3 thoughts on “October 30, 1938: When Welles Unleashed Wells”
A few days ago on CBC radio (perhaps The Current) a historian claimed the reaction/panic to Welles’ broadcast had been greatly exaggerated. It was suggested the panic was, in fact, largely itself a fabrication by Newspapers attempting to discredit Radio, which Newspapers considered a serious new threat to their existence.
Perhaps the panic has become accepted as fact at least in part because we like to think how naïve people were ‘back then’.
I feel this is supported by the staged clips performed by actors in The American Experience.

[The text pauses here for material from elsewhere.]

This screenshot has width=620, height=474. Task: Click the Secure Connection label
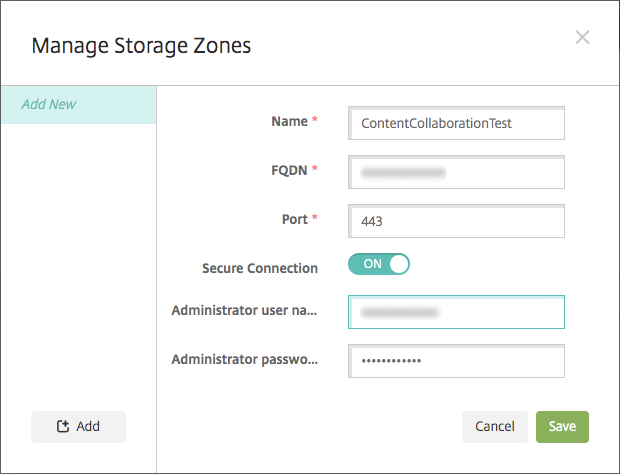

Perhaps for every panicked reaction there were 50 or 100 people smirking and/or rolling their eyes…but that wouldn’t satisfy our view of the American experience, would it.
What do you think?
I didn’t hear the interview, so can’t say anything about the data that historian may have presented. But whatever the scale of the event, I think it’s undeniable that the broadcast had sufficient impact to shake the network and require some very fast damage control. And whether or not the print media blew it out of proportion for their own ends, the whole thing did serve to shake public confidence in the trustworthiness of the media in general … people tend to resent being fooled and will either strike out angrily against whoever duped them, or actually embrace the lies and make them “true” in order not to feel like idiots (the way so many, all these years later, cling to the lies that led to the Iraq invasion despite all the evidence that’s since come out – and in fact came out very quickly – to expose them; there are many Americans who still believe Saddam was behind 9/11, that the hijackers entered the US illegally from Canada, that all those weapons of mass destruction were really there, etc) … so personally, I think the War of the Worlds thing was a real event, though we may argue about the scale of it.
I just read an article in the weekend paper by two academics (Jefferson Pooley and Michael Socolow) making the argument you mention, Grant, and though there’s a slightly smug revisionist tone to it, they do seem to make a convincing case. But as newspaperman Maxwell Scott says in John Ford’s The Man Who Shot Liberty Valance: “When the legend becomes fact, print the legend.”